Peter Smallbone was just 47 when he died after being diagnosed with a glioblastoma only 15 months previously. He left behind his two young children, now 9 and 11 and his wife Laura.
Laura said: “When Pete was diagnosed with a glioblastoma in April 2021, the prognosis was poor. We knew it couldn’t be cured, but we knew we could fight it. When it recurred, Pete had surgery, but there were no other treatment options for us – there needs to be a better roadmap for recurrence”.
Signs and symptoms
Peter was an active father of two and had very few symptoms in the lead up to his brain tumour diagnosis.
Laura said: “Pete suffered from the odd headache, but he just took paracetamol and he was fine. Just the day before being admitted into hospital over the Easter weekend, he had taken our children to football practice.”

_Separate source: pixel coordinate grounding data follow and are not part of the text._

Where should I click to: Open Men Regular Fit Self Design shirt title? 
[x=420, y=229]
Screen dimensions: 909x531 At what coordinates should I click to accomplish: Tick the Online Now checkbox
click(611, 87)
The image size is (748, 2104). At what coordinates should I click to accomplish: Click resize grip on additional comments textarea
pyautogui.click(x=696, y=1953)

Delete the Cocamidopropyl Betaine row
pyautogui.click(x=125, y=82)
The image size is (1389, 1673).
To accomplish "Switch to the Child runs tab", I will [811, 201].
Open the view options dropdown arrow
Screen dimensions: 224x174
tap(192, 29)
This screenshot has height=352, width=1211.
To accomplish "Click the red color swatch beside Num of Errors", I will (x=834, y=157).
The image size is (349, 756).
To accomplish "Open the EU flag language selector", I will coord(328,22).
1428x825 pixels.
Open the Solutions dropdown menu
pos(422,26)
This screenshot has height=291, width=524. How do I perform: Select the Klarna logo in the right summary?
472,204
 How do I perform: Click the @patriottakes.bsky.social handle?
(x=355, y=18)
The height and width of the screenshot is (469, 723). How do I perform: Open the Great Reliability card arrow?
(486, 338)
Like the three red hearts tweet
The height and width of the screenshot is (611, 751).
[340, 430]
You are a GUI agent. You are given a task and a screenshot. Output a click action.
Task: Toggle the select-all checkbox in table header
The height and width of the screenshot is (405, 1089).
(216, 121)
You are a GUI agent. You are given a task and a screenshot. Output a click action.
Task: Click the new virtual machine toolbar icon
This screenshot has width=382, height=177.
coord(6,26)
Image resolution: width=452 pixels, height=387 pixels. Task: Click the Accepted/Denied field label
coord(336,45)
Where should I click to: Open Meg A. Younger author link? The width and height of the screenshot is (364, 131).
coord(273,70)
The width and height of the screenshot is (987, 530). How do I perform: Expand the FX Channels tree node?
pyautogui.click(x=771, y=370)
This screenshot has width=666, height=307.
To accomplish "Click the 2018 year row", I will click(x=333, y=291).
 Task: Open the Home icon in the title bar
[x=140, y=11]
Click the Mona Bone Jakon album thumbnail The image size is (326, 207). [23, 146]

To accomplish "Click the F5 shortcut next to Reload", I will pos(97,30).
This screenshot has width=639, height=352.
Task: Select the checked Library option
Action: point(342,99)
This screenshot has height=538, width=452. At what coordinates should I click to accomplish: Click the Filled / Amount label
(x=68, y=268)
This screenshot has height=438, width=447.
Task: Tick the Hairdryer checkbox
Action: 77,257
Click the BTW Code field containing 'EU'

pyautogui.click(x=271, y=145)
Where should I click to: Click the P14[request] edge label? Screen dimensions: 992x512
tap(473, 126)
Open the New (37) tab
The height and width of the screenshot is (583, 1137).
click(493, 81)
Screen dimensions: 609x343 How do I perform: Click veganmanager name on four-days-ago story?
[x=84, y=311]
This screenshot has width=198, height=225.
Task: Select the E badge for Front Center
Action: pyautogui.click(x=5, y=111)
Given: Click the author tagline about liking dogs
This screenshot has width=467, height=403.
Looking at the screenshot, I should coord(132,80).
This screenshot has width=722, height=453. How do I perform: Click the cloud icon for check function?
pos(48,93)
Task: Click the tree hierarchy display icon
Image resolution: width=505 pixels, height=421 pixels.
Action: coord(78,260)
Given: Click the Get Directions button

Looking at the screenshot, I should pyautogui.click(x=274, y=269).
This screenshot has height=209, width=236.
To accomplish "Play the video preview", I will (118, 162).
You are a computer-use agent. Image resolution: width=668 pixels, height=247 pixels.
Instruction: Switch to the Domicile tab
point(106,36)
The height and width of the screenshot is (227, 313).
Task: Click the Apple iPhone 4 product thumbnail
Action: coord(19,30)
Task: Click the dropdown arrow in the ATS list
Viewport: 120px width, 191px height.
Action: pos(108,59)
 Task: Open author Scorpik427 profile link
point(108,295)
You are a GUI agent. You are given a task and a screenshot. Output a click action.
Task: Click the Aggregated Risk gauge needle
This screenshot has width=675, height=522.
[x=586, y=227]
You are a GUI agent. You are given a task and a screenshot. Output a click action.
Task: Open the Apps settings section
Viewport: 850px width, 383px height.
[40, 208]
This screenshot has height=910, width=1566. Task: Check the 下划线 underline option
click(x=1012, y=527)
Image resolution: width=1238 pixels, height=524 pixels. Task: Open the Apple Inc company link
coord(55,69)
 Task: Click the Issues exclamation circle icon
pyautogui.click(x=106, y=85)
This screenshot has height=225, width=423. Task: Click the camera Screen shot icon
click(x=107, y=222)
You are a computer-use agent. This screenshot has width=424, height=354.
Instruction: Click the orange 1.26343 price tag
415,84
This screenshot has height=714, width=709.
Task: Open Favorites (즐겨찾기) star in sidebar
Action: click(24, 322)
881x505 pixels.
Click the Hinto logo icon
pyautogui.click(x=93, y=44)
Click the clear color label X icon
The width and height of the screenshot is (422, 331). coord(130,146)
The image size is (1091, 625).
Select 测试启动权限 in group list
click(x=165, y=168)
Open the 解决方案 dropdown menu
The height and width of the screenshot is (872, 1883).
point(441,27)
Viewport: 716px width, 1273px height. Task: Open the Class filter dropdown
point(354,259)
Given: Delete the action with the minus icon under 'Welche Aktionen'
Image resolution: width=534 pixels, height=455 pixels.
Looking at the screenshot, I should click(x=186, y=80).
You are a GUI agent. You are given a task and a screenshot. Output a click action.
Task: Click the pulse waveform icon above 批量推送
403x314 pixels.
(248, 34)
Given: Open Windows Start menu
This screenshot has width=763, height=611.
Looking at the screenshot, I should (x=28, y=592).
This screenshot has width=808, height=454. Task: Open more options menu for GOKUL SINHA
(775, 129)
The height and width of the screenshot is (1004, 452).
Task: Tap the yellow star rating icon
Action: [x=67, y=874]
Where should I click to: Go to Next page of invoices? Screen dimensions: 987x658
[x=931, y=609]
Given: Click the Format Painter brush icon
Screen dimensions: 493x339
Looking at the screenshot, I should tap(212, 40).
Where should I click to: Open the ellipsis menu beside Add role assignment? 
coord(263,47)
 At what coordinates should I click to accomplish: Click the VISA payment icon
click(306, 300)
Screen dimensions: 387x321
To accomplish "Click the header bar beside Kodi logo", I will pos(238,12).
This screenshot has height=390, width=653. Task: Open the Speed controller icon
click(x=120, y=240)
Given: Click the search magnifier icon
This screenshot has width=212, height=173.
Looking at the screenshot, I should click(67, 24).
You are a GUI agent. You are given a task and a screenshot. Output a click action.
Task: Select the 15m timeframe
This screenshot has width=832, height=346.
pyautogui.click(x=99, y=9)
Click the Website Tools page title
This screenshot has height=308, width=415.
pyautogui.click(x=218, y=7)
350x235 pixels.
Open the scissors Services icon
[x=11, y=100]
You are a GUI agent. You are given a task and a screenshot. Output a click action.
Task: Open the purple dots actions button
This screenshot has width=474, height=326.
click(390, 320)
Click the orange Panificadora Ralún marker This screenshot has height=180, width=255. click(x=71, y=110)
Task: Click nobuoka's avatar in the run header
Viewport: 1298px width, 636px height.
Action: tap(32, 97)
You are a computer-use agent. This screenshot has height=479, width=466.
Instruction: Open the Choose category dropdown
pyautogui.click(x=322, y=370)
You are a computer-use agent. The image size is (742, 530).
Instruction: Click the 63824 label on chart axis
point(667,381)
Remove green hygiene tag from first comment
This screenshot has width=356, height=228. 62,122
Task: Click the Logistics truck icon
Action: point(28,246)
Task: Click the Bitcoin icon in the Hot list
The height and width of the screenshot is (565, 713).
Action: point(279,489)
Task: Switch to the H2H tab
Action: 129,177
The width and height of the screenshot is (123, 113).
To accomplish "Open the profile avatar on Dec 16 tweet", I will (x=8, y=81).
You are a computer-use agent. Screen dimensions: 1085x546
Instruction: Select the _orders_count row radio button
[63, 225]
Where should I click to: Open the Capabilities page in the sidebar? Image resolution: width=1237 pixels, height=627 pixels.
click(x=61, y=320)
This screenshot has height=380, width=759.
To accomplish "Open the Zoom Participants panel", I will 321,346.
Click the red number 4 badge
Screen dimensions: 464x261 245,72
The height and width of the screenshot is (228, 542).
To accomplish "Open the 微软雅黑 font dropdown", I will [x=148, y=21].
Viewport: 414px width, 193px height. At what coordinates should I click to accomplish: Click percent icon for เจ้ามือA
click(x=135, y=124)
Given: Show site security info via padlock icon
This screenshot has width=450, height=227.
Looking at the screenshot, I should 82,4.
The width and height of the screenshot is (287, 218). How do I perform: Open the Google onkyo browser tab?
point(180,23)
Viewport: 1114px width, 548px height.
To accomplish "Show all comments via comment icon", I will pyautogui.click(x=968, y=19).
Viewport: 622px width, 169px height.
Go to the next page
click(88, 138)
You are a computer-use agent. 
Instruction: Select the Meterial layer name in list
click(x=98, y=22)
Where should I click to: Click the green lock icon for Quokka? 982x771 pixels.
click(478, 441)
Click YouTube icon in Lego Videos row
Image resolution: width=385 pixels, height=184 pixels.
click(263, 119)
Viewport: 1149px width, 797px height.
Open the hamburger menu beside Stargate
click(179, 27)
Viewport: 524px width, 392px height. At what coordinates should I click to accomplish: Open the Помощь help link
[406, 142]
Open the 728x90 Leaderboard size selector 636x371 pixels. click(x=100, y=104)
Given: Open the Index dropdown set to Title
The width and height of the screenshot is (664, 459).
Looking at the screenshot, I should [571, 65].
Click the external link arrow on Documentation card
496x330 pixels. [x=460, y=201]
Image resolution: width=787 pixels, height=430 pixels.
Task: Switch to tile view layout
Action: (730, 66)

“There were other signs that in hindsight were linked to Pete’s brain tumour. His personality changed, which we now know was due to the glioblastoma being in the right frontal lobe. He began to obsessively buy lots of tickets for things, such as gigs, sometimes two on the same night. He also began to question how happy he was with his life. And could say mean things to me and the children which was very unlike him. He was a very loving husband and dad.”
On Saturday Peter had severe fatigue. But as the day went on, he rapidly went downhill and started vomiting and swaying when he was walking. Laura spoke to the NHS 111 service who recommended he come into A&E, but by the time Laura was getting ready to leave, Peter couldn’t remember how to dress himself, so she called an ambulance.
Peter was immediately taken to the Queen Elizabeth Hospital in Birmingham where he had a CT scan.
Glioblastoma diagnosis
Laura said: “The doctors said that they had found a mass and that it was likely to be cancer. It was a very difficult time as I couldn’t be at the hospital with him due to all of the COVID restrictions.”
Peter had surgery the next day, which was Easter Sunday. The debulking surgery was successful and surgeons were able to remove the 8cm tumour in Peter’s brain. The tumour was confirmed to be a glioblastoma and a grueling regiment of radio- and chemotherapy followed.
Laura said “It was hard not seeing my husband for a week following his diagnosis and surgery. It was also difficult having to have many of our consultations over the phone because of the pandemic.
“There was a sense of frustration because we had to fight so hard to get Pete the care he needed. Communicating with different sectors of the NHS was difficult, and I would like to see that improved in the future. Having to explain our situation over and over to different people was very hard. We also had a fight for end of life care for Pete.”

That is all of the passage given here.